/---

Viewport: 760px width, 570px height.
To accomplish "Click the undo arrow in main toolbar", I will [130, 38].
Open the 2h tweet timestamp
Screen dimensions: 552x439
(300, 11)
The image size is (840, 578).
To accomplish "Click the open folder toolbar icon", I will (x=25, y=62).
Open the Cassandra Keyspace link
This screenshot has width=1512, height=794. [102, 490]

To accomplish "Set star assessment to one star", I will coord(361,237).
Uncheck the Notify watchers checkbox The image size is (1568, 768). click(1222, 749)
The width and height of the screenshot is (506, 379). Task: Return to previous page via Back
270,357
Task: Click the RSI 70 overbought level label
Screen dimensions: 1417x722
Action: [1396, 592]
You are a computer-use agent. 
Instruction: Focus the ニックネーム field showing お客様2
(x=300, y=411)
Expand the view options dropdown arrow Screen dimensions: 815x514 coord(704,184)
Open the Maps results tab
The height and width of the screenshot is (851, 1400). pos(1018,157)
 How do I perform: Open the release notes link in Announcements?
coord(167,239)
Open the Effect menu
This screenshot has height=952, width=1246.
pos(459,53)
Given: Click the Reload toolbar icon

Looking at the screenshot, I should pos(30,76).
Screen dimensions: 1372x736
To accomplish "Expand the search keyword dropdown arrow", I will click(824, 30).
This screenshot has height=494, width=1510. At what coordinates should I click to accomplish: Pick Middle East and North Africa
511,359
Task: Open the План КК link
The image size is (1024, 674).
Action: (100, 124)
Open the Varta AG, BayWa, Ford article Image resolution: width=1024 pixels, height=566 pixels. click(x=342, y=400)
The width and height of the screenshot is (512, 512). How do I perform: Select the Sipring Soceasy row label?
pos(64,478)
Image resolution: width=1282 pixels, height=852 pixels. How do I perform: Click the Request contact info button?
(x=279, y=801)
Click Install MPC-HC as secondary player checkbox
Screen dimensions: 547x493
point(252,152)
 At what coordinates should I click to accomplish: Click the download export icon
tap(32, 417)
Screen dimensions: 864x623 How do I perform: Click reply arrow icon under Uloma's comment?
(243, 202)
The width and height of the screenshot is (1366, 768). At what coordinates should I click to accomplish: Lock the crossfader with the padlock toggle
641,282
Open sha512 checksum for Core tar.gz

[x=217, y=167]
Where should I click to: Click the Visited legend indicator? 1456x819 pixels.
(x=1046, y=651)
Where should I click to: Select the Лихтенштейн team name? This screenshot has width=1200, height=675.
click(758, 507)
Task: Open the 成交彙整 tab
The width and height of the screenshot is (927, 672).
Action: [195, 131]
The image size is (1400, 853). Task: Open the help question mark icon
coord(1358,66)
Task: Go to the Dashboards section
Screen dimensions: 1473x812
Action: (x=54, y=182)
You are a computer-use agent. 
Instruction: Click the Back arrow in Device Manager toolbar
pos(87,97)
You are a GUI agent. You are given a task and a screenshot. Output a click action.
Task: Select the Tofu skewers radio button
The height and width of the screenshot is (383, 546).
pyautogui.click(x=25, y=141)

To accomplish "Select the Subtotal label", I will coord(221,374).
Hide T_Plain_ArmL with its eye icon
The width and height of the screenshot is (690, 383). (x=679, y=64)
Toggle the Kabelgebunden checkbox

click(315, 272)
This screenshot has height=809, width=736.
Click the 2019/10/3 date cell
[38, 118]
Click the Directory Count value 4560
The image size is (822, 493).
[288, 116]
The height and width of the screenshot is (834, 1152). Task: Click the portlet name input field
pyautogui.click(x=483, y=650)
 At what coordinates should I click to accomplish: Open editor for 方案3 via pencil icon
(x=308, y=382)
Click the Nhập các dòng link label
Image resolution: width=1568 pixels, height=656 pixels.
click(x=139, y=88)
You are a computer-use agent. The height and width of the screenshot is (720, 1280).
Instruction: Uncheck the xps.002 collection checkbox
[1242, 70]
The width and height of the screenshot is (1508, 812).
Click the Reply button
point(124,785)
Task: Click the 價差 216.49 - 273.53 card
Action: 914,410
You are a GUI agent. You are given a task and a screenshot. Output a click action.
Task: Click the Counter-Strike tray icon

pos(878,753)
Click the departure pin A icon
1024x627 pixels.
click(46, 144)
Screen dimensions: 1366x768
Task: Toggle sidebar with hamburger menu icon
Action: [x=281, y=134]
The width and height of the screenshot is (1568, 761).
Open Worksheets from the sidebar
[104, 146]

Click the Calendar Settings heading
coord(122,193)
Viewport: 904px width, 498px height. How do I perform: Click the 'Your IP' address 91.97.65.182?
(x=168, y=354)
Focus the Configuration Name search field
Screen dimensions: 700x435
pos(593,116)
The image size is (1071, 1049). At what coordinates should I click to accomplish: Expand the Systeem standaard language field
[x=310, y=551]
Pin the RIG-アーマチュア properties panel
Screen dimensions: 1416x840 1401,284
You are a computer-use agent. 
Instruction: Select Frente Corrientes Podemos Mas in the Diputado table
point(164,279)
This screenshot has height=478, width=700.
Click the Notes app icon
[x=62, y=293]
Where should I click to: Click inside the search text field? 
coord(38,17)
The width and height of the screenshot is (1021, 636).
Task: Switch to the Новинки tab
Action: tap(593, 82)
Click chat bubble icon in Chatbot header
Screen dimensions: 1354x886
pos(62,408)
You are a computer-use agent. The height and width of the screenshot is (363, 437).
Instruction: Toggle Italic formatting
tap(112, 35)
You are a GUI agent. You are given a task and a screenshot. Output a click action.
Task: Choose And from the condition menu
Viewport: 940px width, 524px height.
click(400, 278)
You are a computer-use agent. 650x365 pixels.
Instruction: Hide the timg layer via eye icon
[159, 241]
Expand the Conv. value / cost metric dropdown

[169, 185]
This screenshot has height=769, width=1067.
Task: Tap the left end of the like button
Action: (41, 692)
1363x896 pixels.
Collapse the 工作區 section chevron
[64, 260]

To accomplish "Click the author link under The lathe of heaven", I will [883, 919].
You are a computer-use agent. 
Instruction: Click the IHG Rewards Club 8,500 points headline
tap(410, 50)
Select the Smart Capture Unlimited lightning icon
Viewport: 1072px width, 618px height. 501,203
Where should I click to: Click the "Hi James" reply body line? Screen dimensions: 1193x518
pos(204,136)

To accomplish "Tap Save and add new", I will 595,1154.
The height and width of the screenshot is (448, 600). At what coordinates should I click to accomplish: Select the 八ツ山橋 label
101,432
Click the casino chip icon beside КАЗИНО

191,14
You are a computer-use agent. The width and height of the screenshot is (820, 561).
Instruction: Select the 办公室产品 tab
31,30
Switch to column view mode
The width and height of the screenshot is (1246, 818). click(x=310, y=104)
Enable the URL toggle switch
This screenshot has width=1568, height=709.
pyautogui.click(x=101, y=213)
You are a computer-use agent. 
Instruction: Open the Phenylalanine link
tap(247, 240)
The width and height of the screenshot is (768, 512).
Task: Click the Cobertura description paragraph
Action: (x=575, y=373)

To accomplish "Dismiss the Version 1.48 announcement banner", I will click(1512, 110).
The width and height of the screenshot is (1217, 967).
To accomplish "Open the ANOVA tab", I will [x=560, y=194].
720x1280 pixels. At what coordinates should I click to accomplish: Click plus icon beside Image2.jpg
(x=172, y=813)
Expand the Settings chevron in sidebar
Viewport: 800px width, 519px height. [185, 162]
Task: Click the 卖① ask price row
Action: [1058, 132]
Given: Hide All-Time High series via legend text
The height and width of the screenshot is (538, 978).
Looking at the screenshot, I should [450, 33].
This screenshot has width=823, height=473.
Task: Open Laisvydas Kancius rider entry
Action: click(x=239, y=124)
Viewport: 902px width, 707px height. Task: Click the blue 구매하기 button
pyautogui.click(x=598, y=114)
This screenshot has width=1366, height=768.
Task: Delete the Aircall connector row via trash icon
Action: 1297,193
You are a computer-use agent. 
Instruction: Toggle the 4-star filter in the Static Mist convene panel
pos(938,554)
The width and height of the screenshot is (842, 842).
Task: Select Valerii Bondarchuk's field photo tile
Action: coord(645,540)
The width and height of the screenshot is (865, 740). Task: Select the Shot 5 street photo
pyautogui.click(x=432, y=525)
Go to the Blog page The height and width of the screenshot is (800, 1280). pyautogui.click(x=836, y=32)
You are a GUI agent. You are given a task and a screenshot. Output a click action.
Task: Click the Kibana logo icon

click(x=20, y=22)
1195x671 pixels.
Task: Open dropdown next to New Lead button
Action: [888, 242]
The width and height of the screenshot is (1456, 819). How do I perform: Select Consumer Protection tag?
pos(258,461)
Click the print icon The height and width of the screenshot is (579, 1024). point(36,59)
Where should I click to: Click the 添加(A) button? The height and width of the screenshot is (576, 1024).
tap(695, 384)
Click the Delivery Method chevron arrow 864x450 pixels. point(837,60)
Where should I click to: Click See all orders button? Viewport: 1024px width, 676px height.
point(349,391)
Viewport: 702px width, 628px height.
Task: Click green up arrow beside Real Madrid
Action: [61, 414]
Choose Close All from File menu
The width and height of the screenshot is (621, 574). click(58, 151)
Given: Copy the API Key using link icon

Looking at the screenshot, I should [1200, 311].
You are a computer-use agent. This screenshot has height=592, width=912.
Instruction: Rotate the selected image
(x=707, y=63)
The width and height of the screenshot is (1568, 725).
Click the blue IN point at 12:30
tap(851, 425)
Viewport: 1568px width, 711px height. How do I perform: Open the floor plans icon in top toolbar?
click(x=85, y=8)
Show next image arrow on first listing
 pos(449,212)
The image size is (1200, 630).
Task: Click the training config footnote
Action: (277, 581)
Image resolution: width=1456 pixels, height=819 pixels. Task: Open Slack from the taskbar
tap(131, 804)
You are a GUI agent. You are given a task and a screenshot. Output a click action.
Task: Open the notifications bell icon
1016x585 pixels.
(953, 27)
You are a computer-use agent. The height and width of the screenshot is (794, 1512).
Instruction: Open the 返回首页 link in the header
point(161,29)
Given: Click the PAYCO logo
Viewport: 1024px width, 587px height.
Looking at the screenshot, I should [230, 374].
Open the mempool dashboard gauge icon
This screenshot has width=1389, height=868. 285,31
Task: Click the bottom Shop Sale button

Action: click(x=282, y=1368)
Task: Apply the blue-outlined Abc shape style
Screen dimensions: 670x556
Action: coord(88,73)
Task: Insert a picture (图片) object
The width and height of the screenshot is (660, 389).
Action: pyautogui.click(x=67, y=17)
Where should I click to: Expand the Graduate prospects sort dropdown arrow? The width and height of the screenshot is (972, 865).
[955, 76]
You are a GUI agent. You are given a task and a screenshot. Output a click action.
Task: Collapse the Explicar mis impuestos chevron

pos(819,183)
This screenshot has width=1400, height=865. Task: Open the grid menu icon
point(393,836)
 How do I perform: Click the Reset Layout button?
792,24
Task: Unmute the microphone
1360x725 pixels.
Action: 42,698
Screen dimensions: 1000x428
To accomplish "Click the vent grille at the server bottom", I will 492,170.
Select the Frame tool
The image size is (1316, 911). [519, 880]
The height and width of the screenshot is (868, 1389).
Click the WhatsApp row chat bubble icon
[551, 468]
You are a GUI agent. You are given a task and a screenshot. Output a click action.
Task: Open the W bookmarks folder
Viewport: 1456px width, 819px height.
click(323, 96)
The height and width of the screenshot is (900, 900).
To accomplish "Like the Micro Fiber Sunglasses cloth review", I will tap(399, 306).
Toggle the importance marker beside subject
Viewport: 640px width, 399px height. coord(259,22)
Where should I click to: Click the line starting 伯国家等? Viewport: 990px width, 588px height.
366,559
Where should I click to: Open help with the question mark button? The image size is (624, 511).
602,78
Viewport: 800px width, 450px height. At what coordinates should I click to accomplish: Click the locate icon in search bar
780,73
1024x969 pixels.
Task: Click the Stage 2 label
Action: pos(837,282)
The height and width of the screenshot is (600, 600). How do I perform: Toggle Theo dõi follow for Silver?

\---

_What this task involves_. Set down, exactly as they appear above, all lines from the one that has "Show next image arrow on first listing" down to the one that has "is (794, 1512).", including those two and no others.

_Output for this task_.
Show next image arrow on first listing
 pos(449,212)
The image size is (1200, 630).
Task: Click the training config footnote
Action: (277, 581)
Image resolution: width=1456 pixels, height=819 pixels. Task: Open Slack from the taskbar
tap(131, 804)
You are a GUI agent. You are given a task and a screenshot. Output a click action.
Task: Open the notifications bell icon
1016x585 pixels.
(953, 27)
You are a computer-use agent. The height and width of the screenshot is (794, 1512).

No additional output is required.